Copy everything from the start of the lines down through the line containing "Action: pyautogui.click(x=330, y=549)", substituting "Display" for each "Viewport" and leaving all else unchanged.

_Available data_
#####

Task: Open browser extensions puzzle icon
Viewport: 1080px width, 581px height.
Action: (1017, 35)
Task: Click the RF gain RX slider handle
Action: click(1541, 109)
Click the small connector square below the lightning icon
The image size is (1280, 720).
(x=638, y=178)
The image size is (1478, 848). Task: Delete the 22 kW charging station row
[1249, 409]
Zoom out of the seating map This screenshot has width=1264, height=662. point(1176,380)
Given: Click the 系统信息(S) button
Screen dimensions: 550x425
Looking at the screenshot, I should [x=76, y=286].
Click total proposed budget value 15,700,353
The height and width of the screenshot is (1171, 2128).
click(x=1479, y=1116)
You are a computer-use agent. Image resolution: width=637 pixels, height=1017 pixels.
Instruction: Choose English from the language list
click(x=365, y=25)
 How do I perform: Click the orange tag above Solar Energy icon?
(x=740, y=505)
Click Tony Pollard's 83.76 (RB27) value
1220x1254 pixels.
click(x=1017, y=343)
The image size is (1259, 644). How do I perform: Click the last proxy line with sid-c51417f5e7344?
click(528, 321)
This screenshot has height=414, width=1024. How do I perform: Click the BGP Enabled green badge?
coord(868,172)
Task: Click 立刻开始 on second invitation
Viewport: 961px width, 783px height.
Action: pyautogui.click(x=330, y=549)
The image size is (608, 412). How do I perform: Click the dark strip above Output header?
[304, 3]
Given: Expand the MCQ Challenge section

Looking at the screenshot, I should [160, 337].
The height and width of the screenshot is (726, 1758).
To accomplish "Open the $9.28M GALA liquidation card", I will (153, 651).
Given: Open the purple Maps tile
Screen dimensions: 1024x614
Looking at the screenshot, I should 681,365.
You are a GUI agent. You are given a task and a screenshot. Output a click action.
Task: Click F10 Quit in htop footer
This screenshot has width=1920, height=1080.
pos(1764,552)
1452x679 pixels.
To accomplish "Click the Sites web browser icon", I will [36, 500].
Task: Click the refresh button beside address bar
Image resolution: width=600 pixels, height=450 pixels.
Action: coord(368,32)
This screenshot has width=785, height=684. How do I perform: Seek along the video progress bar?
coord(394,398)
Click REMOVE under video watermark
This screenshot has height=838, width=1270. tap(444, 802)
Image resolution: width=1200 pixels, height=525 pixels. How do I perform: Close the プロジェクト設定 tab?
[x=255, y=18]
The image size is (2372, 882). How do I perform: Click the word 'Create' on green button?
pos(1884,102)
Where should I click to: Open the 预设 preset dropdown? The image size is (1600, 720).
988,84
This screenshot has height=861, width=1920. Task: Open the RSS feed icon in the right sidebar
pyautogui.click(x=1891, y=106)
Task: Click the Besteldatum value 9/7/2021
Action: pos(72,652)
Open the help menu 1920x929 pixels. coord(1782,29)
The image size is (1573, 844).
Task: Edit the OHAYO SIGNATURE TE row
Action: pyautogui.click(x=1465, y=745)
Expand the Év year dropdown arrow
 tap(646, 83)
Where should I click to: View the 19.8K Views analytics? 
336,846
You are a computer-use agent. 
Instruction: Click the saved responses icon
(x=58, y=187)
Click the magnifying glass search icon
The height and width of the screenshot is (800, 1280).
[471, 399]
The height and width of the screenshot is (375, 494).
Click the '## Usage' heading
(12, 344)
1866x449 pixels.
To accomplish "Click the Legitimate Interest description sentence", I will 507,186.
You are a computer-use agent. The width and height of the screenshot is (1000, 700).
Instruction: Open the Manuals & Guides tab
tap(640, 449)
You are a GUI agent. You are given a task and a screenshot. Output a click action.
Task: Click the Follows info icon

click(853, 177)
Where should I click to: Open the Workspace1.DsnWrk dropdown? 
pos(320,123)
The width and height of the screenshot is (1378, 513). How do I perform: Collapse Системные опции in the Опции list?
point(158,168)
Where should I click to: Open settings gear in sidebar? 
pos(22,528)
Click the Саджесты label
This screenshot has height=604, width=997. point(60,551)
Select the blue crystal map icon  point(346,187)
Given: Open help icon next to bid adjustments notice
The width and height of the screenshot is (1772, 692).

#####

_Task response_
Task: Open browser extensions puzzle icon
Display: 1080px width, 581px height.
Action: (1017, 35)
Task: Click the RF gain RX slider handle
Action: click(1541, 109)
Click the small connector square below the lightning icon
The image size is (1280, 720).
(x=638, y=178)
The image size is (1478, 848). Task: Delete the 22 kW charging station row
[1249, 409]
Zoom out of the seating map This screenshot has width=1264, height=662. point(1176,380)
Given: Click the 系统信息(S) button
Screen dimensions: 550x425
Looking at the screenshot, I should [x=76, y=286].
Click total proposed budget value 15,700,353
The height and width of the screenshot is (1171, 2128).
click(x=1479, y=1116)
You are a computer-use agent. Image resolution: width=637 pixels, height=1017 pixels.
Instruction: Choose English from the language list
click(x=365, y=25)
 How do I perform: Click the orange tag above Solar Energy icon?
(x=740, y=505)
Click Tony Pollard's 83.76 (RB27) value
1220x1254 pixels.
click(x=1017, y=343)
The image size is (1259, 644). How do I perform: Click the last proxy line with sid-c51417f5e7344?
click(528, 321)
This screenshot has height=414, width=1024. How do I perform: Click the BGP Enabled green badge?
coord(868,172)
Task: Click 立刻开始 on second invitation
Display: 961px width, 783px height.
Action: pyautogui.click(x=330, y=549)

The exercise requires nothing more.